Material supplied -
################

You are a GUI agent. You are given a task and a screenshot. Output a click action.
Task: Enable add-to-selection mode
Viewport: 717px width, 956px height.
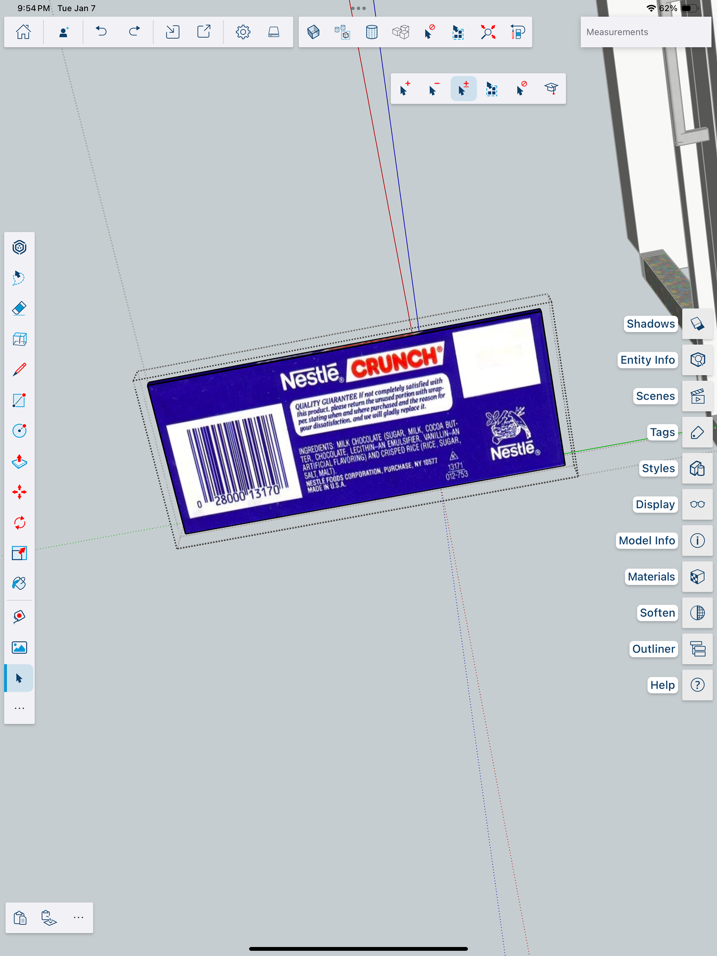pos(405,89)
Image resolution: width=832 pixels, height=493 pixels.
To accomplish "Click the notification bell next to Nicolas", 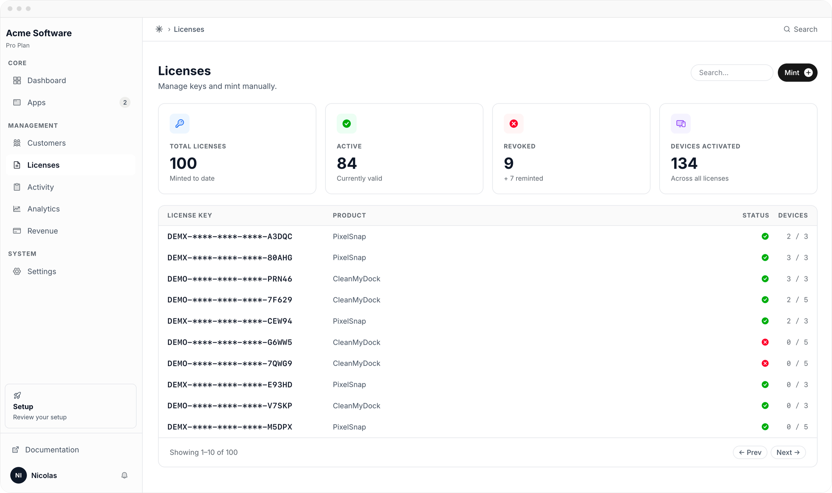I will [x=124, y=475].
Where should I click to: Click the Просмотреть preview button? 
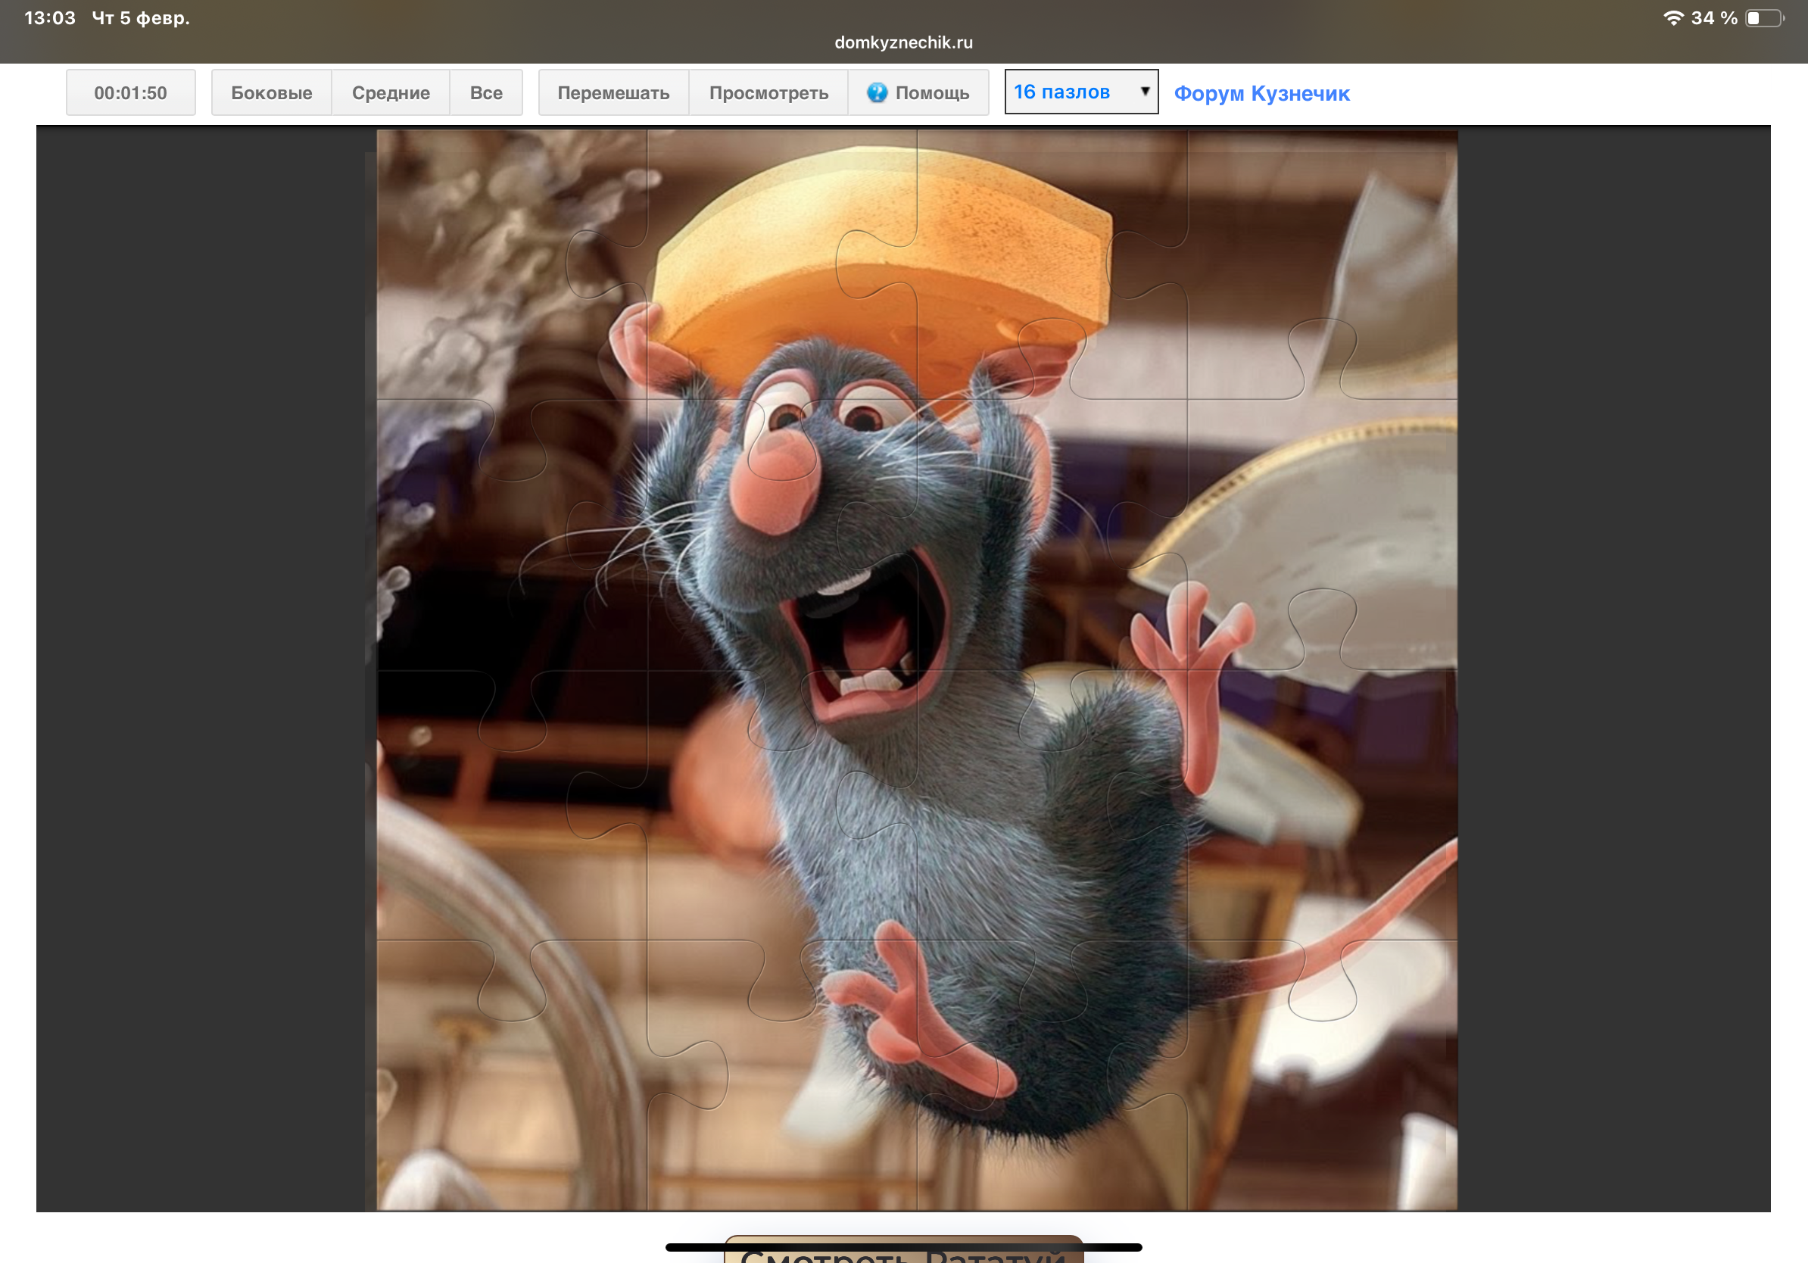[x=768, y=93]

################

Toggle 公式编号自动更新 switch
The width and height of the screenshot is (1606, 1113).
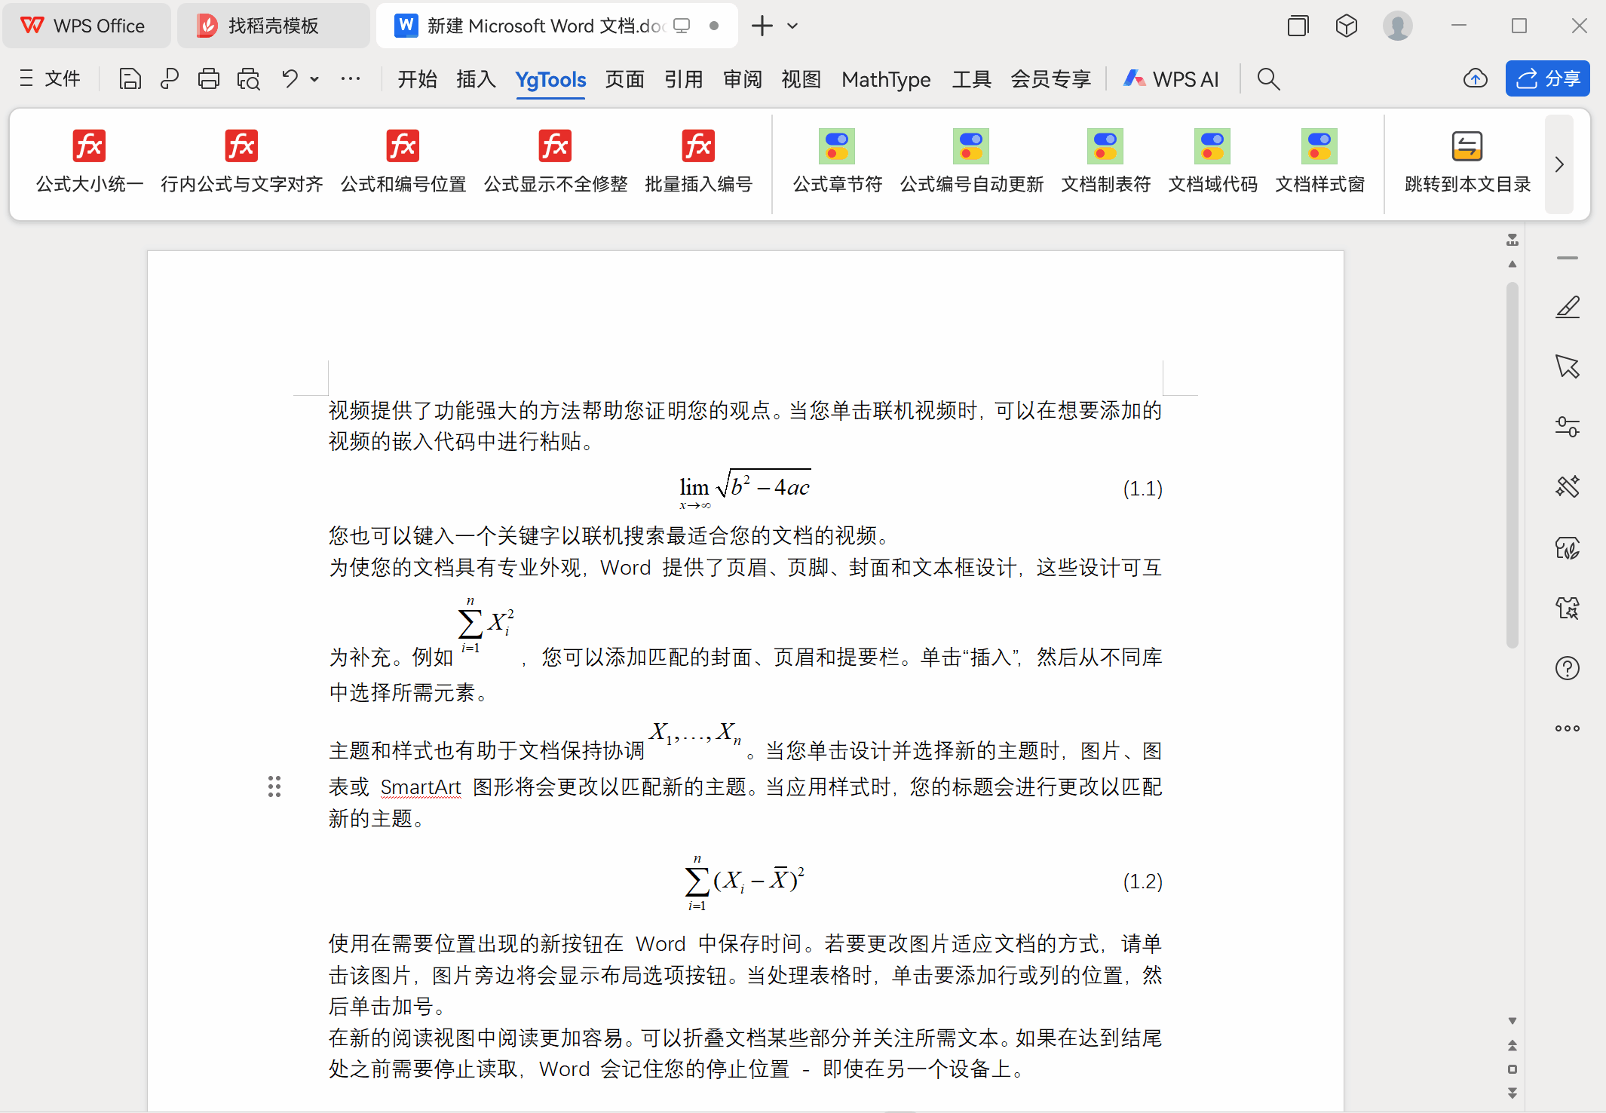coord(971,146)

################

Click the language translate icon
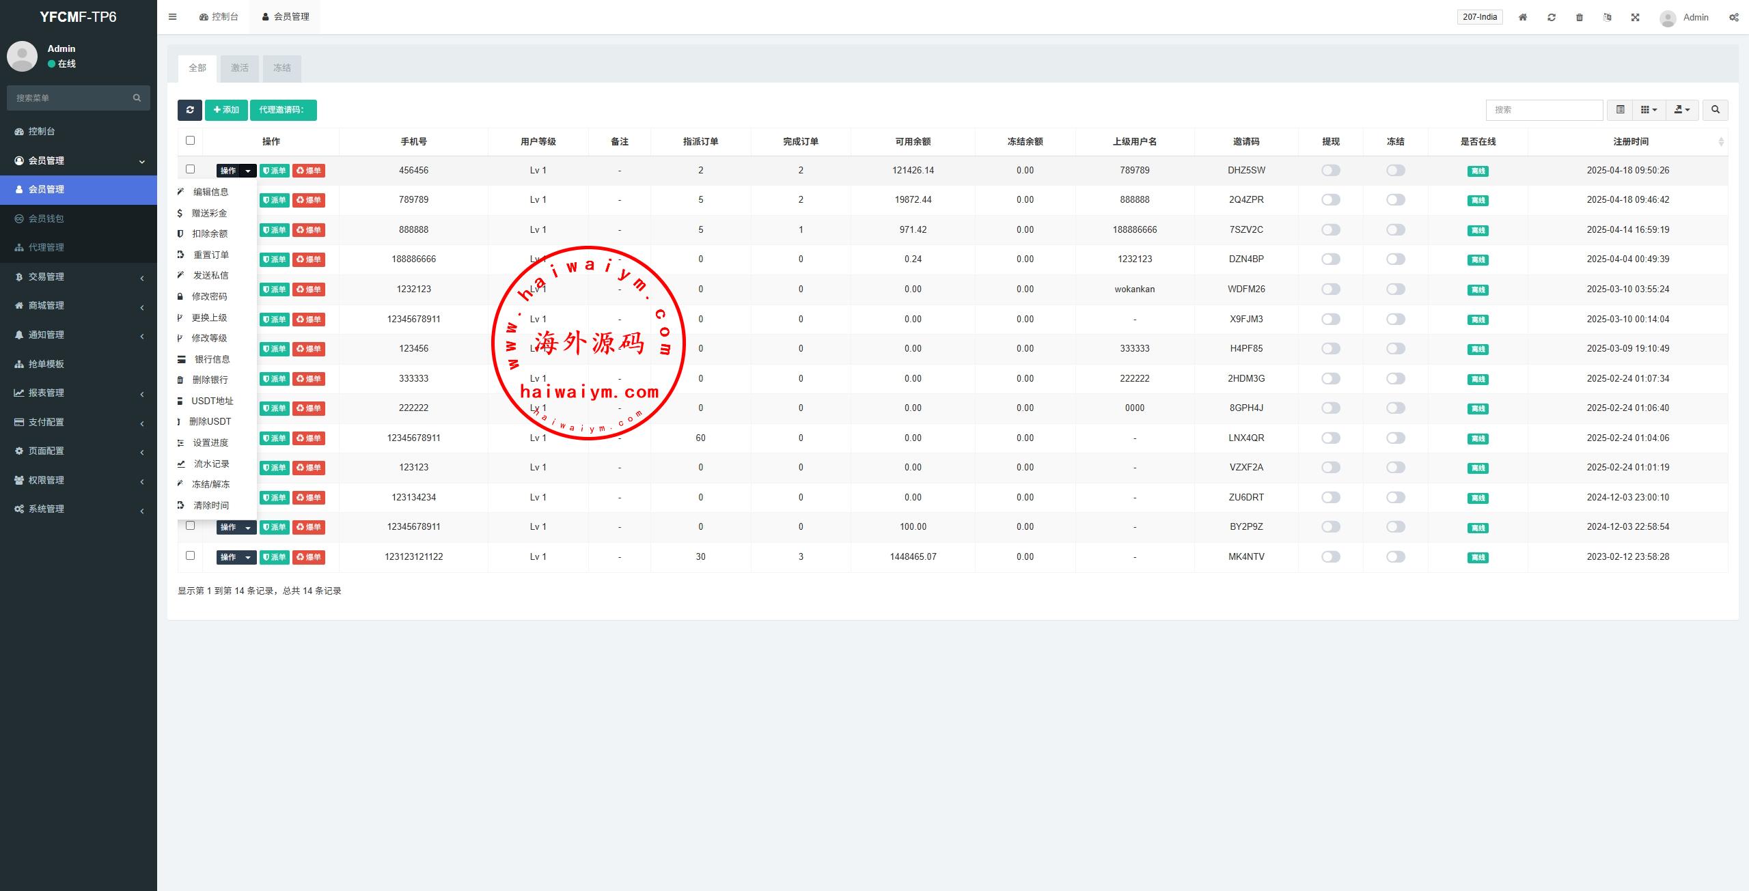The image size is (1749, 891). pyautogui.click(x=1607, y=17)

################

Work order - Copy out the lines above from the line containing "You are a GUI" through the line containing "Image resolution: width=832", exactly, and keep the pictures out.

Output for this exercise -
You are a GUI agent. You are given a task and a screenshot. Output a click action.
Task: Enable add-to-selection mode
Viewport: 717px width, 956px height.
pos(405,89)
Image resolution: width=832 pixels, height=493 pixels.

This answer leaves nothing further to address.